Abstract

The main goal of institutionalized foreign language (FL) education is the development of communicative competence (e.g. Council of Europe, 2001), a construct which is multifaceted enough to display considerable individual differences between learners. Substantial research efforts have gone into the investigation of profiles of ‘good language learners’, who experience higher levels of success at foreign language learning (e.g. Nunan, 1995) in comparison with learners classified as ‘low-achieving’ or ‘poor’ (e.g. Ganschow & Sparks, 1995). Yet, such categorization of learners stands in opposition to the principles of inclusion in general and in this context of inclusive education, which calls for educational systems that acknowledge and accommodate all learners and their diversity (Clough & Corbett, 2000).

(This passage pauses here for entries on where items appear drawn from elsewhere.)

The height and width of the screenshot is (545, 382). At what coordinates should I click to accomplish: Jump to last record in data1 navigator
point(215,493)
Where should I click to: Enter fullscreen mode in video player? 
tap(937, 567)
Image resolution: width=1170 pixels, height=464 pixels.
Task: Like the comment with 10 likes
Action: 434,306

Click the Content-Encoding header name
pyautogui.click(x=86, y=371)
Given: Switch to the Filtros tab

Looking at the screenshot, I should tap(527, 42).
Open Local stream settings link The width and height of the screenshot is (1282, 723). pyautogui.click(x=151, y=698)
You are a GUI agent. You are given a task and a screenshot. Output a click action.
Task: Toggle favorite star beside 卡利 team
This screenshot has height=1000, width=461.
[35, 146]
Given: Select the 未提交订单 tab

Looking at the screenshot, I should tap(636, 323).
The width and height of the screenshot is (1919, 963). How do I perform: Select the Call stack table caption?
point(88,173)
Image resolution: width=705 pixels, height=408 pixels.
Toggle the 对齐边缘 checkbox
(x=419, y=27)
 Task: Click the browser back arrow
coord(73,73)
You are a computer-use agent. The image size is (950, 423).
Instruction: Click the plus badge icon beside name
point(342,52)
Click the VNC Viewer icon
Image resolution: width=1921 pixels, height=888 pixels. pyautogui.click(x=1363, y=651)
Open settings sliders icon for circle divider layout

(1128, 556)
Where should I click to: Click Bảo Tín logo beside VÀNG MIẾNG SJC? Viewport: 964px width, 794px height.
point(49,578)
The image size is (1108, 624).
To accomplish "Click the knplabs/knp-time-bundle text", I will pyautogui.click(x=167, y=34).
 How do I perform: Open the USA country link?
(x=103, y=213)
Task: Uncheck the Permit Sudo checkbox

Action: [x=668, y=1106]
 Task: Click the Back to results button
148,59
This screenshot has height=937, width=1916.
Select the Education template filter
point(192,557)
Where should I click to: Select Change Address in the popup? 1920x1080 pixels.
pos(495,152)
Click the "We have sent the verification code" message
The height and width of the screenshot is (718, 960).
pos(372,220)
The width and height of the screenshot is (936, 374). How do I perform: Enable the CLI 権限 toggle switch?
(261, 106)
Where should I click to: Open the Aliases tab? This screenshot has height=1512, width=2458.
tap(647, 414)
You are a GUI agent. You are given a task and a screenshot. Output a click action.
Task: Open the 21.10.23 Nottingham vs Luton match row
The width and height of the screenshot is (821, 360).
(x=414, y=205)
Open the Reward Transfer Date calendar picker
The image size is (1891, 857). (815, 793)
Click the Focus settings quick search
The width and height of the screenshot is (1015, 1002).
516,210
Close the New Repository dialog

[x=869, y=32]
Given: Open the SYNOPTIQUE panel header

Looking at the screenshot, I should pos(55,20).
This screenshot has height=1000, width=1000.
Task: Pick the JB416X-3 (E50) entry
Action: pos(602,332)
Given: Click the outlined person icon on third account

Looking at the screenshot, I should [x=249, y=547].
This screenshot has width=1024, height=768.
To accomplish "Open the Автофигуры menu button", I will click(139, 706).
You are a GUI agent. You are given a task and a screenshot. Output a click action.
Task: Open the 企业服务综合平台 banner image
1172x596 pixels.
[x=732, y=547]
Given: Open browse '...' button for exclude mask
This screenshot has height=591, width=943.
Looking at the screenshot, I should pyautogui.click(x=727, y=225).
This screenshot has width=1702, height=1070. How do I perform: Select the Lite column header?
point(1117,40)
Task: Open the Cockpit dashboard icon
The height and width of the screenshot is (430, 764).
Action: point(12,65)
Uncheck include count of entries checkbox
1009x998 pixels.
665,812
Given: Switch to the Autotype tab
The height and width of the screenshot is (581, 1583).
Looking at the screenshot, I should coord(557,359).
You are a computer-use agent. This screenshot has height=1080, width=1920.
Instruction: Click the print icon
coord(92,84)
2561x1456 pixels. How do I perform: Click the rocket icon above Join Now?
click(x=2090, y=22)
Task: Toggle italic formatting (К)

It carries the risk of over-attribution of observable ‘low-achieving’ behavior (e.g. ‘does not keep a conversation going’) to dispositional traits (e.g. ‘is a poor leaner’), rather than to external factors (e.g. ‘does not like the task’), which is one of the most commonly documented biases in social perception research, called the fundamental attribution error (Ross, 1977).In this paper we demonstrate that pre-service teachers of the subject English as well as of the subject inclusive pedagogy are prone to Fundamental Attribution Error in their evaluation of learners. Exhibiting such bias in the evaluation of learners is problematic as it questions the very fairness, objectiveness, and sustainability of inclusive assessment.